WORK REQUEST ::
The result should be the lines from the one holding "Viewport: 2534px width, 1456px height." to the end of the records below, repeated exactly. No pictures.

DATA RECORDS ::
####################

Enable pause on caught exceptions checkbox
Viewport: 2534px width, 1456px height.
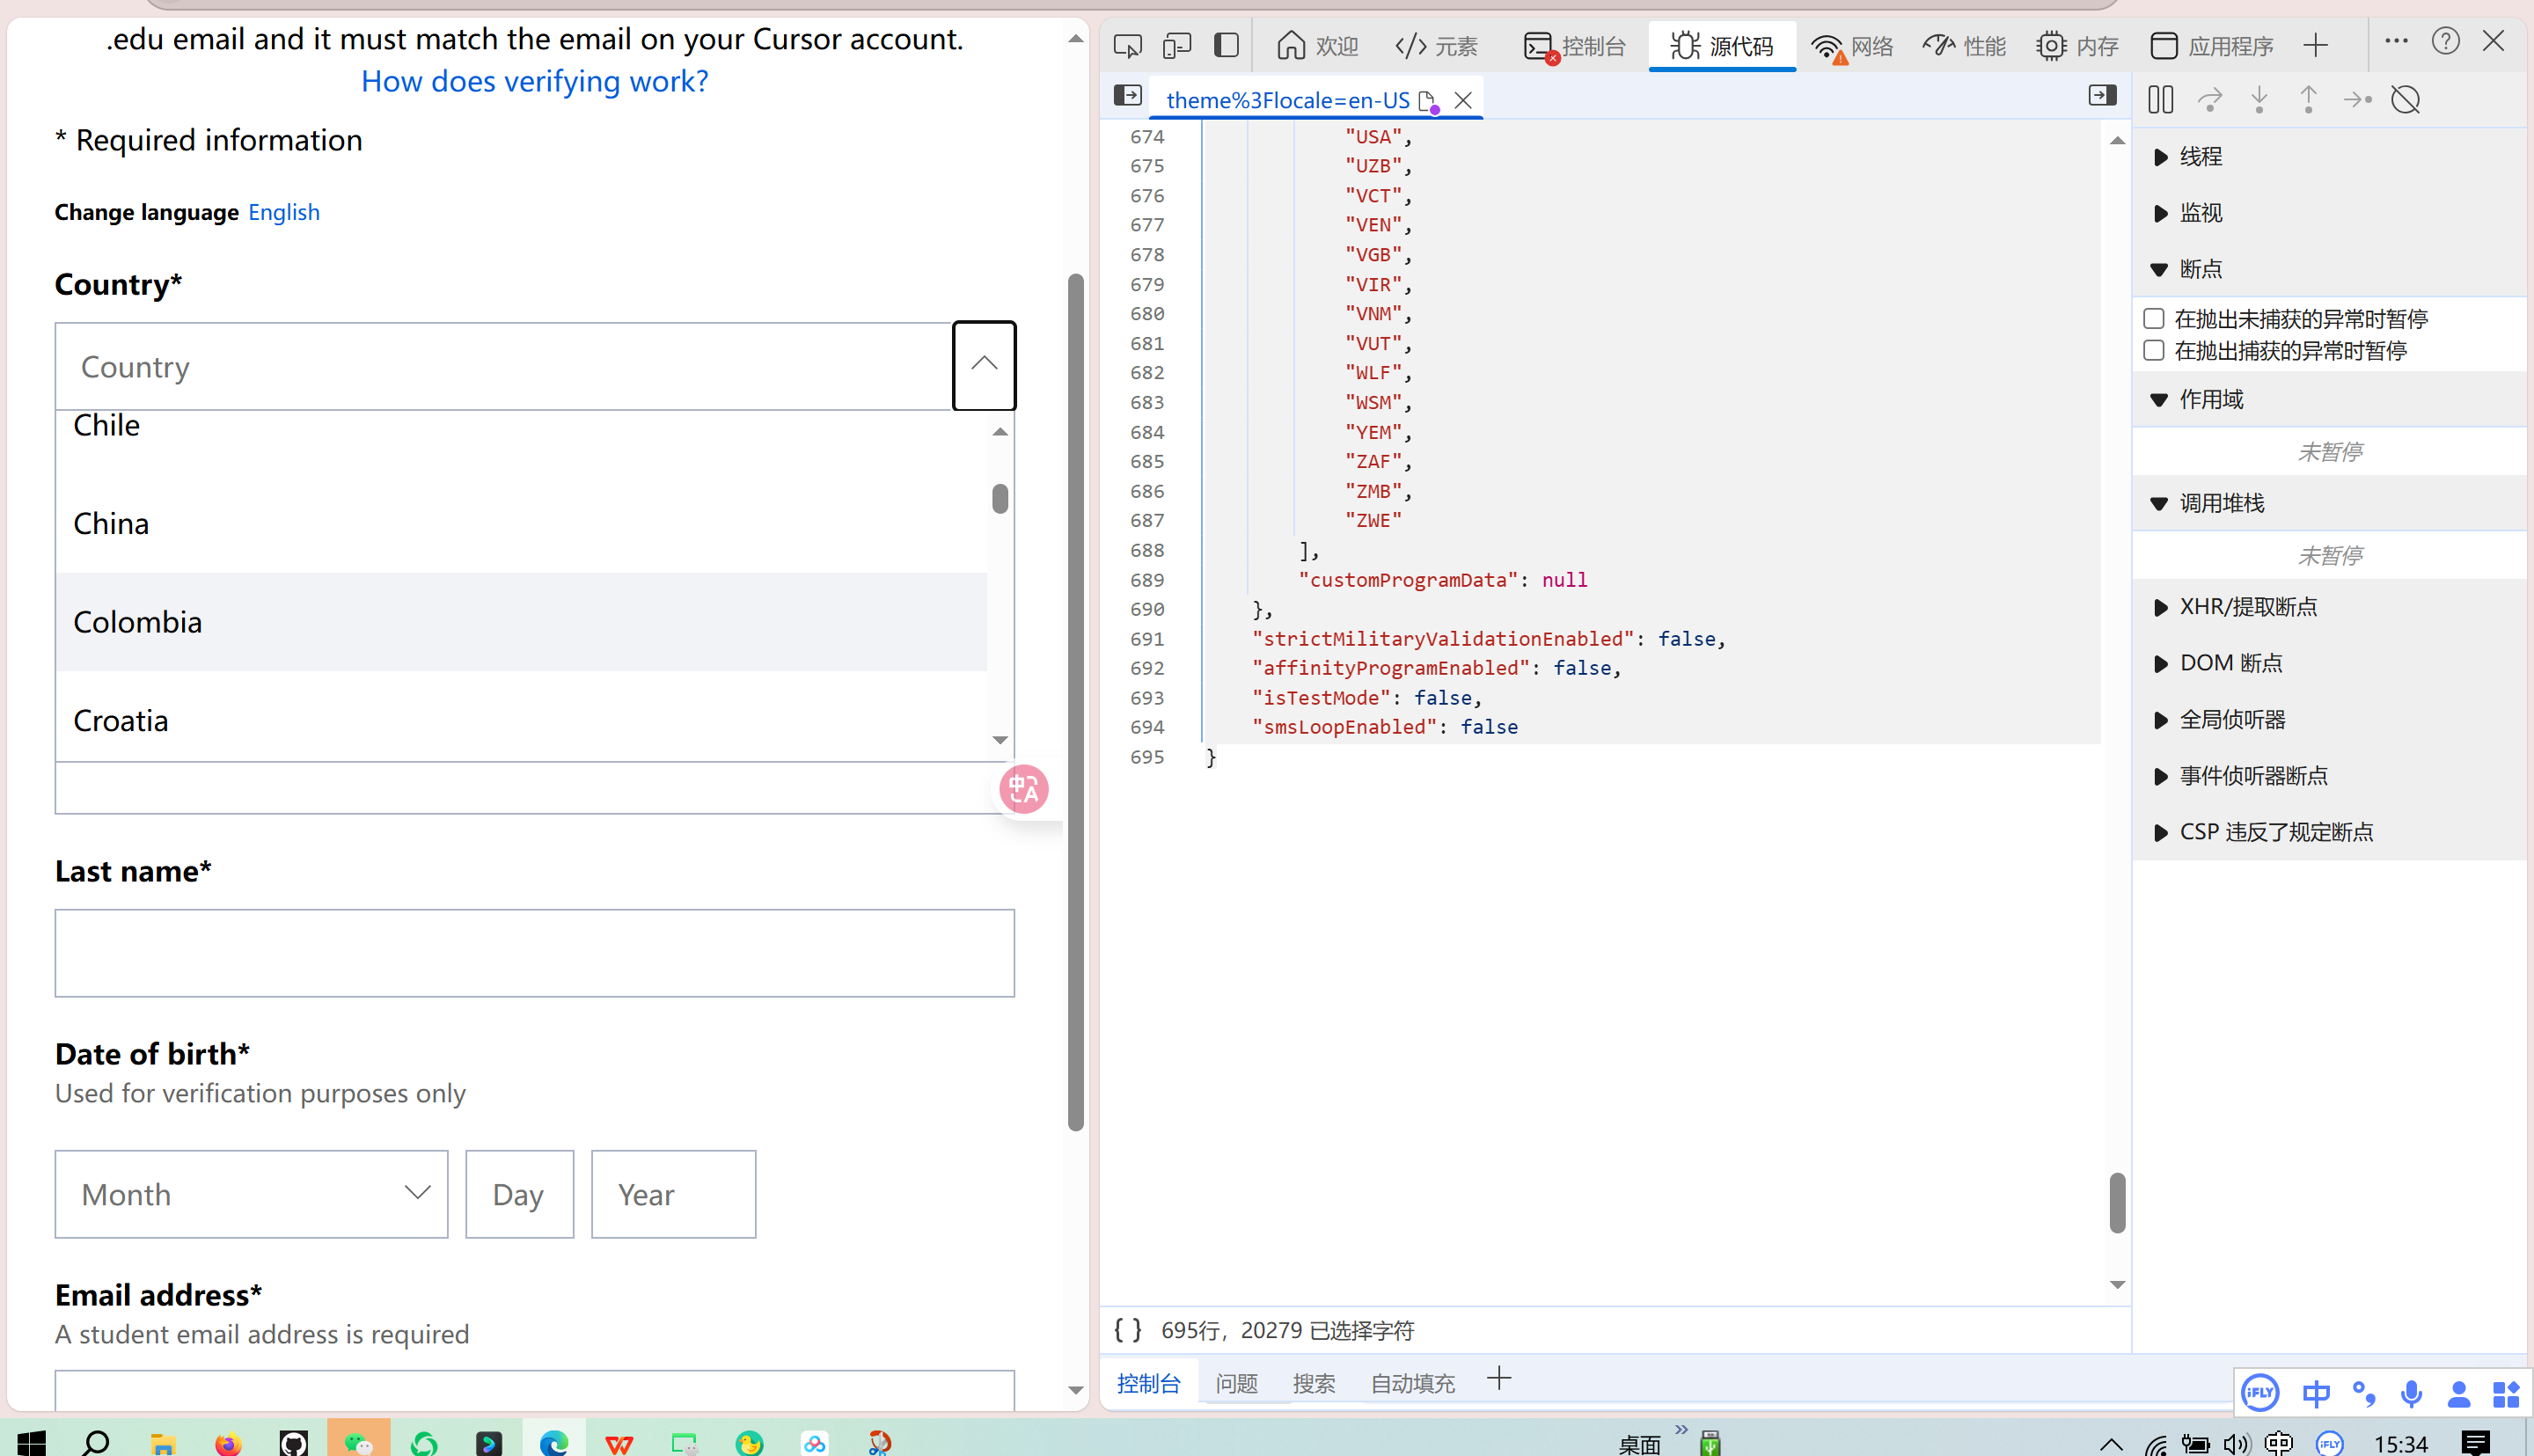pyautogui.click(x=2154, y=351)
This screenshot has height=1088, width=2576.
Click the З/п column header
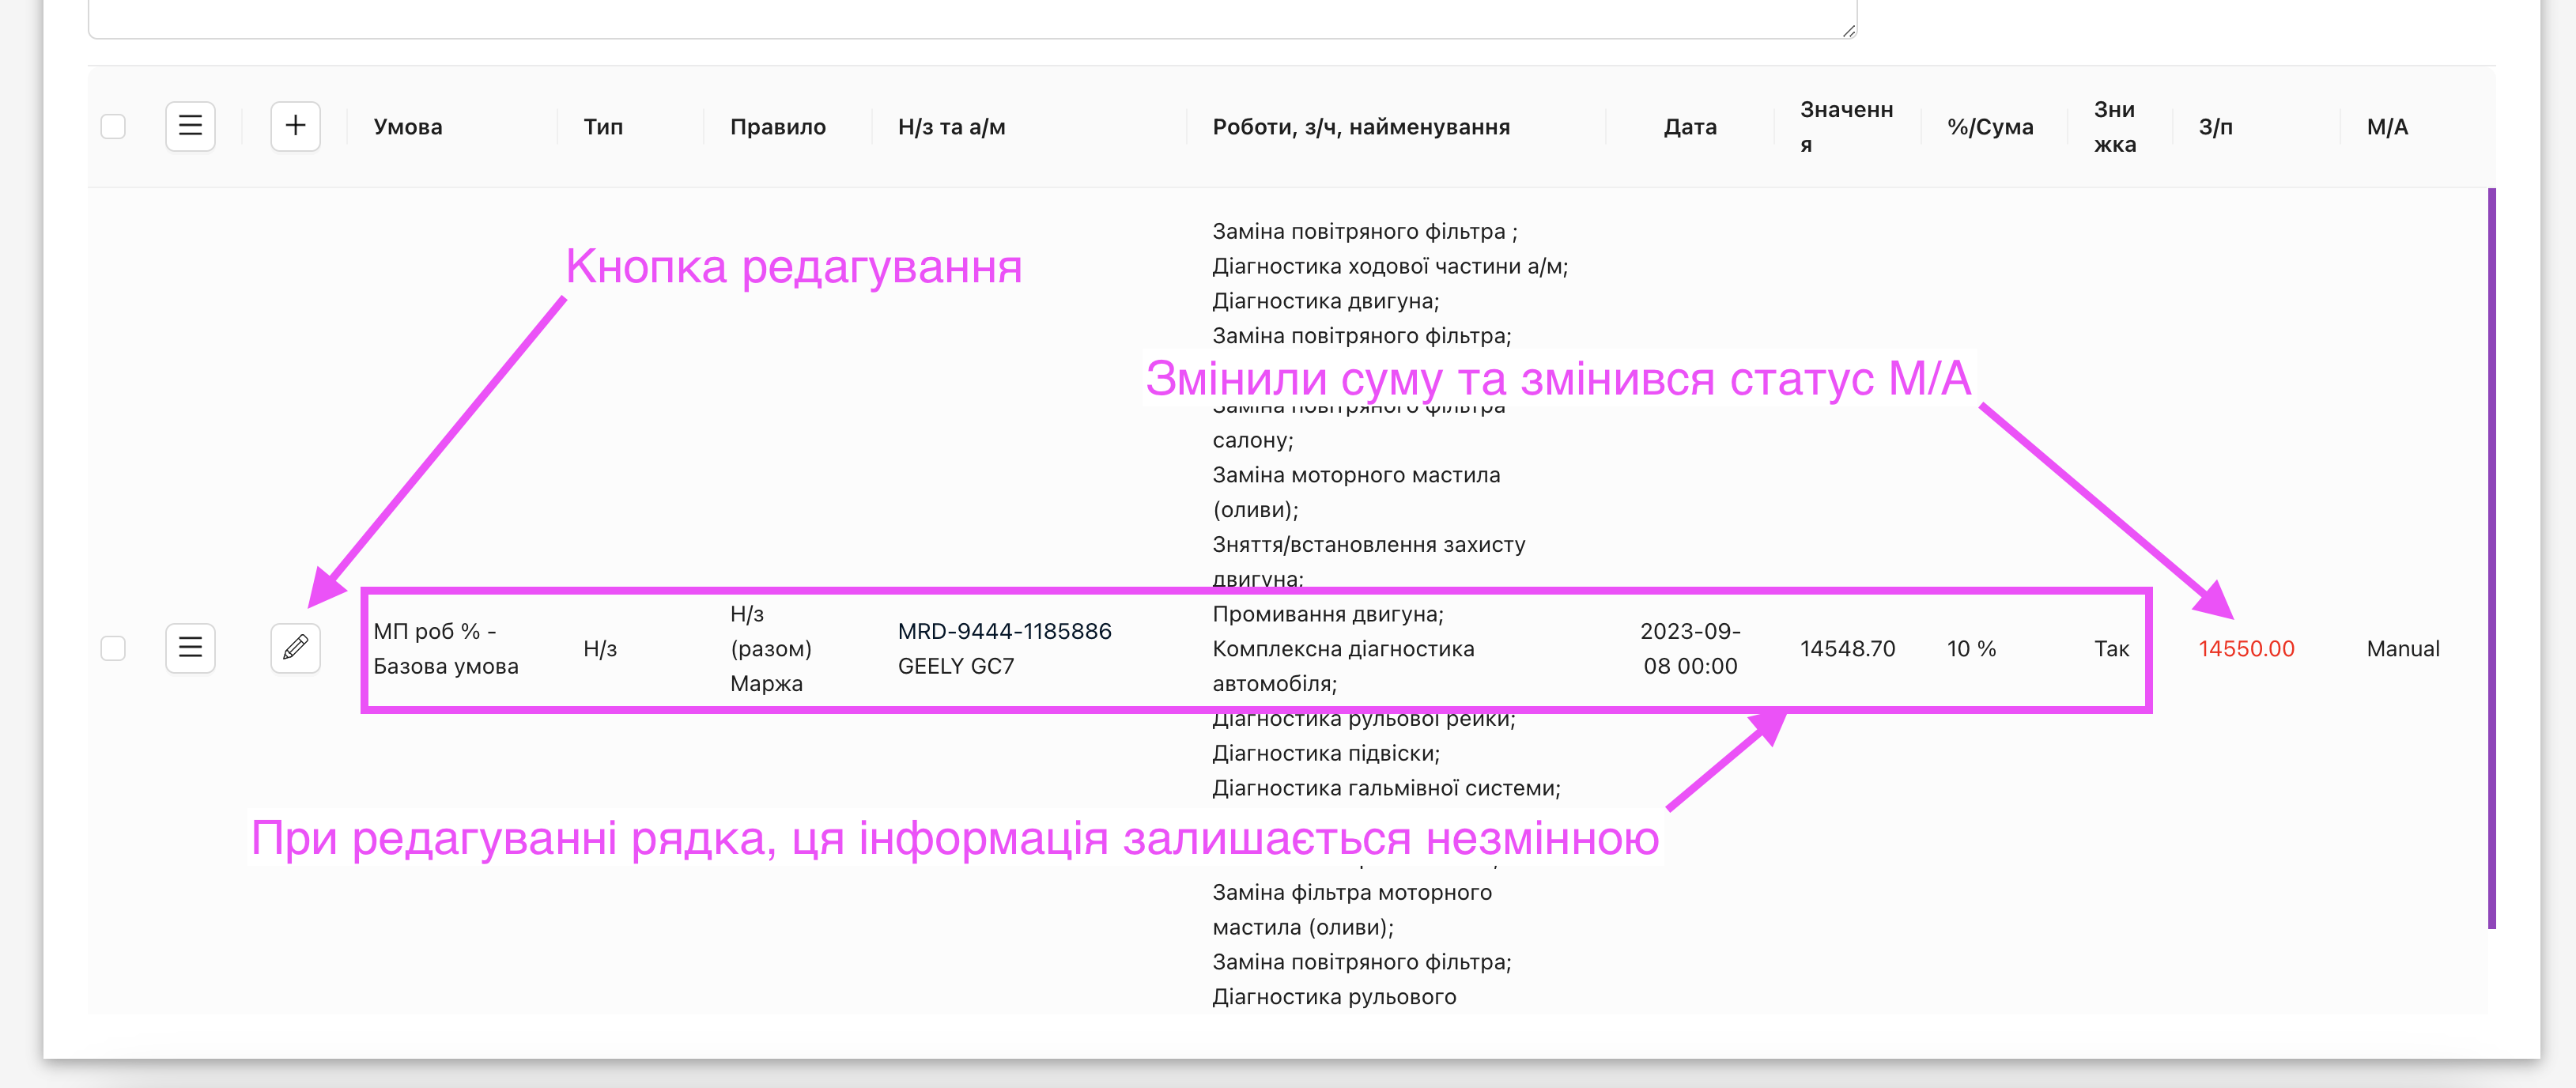[x=2215, y=127]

####################

RESULT ::
Viewport: 2534px width, 1456px height.
pyautogui.click(x=2154, y=351)
This screenshot has height=1088, width=2576.
Click the З/п column header
[x=2215, y=127]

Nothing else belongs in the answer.